U.S. to pre-announce missile tests,(with a loophole clause)
The United States … will provide pre-launch notification of commercial and National Aeronautics and Space Administration (NASA) space launches as well as the majority of intercontinental ballistic and submarine-launched ballistic missile launches.
Obama decides to unilaterally announce secret U.S. missile tests, satellite launches Los Angeles Times, 21 May 2010, President Obama has decided to pre-announce to the world once-secret American ballistic missile tests and satellite launches.The Democratic administration’s goal is to show a friendlier face to other countries and to coax Russia to do the same.

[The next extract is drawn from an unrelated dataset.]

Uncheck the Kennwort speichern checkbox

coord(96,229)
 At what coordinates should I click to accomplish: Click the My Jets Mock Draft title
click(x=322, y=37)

It’s part of a confidence-boosting initiative launched, so to speak, last fall when Obama suddenly abandoned the U.S. missile-defense system in Eastern Europe that had exercised the Russians, though it was aimed at potential future missiles from Iran.
Obama hoped such a unilateral U.S. forfeiture would encourage Russia to put pressure on Iran to halt its nuclear weapons development. So far no good on that.Of course, the point of secret tests by any state in an insecure, suspicious world is to deny advance notice to potential enemies, making it more difficult if not impossible for them to gain intelligence by monitoring the tests themselves.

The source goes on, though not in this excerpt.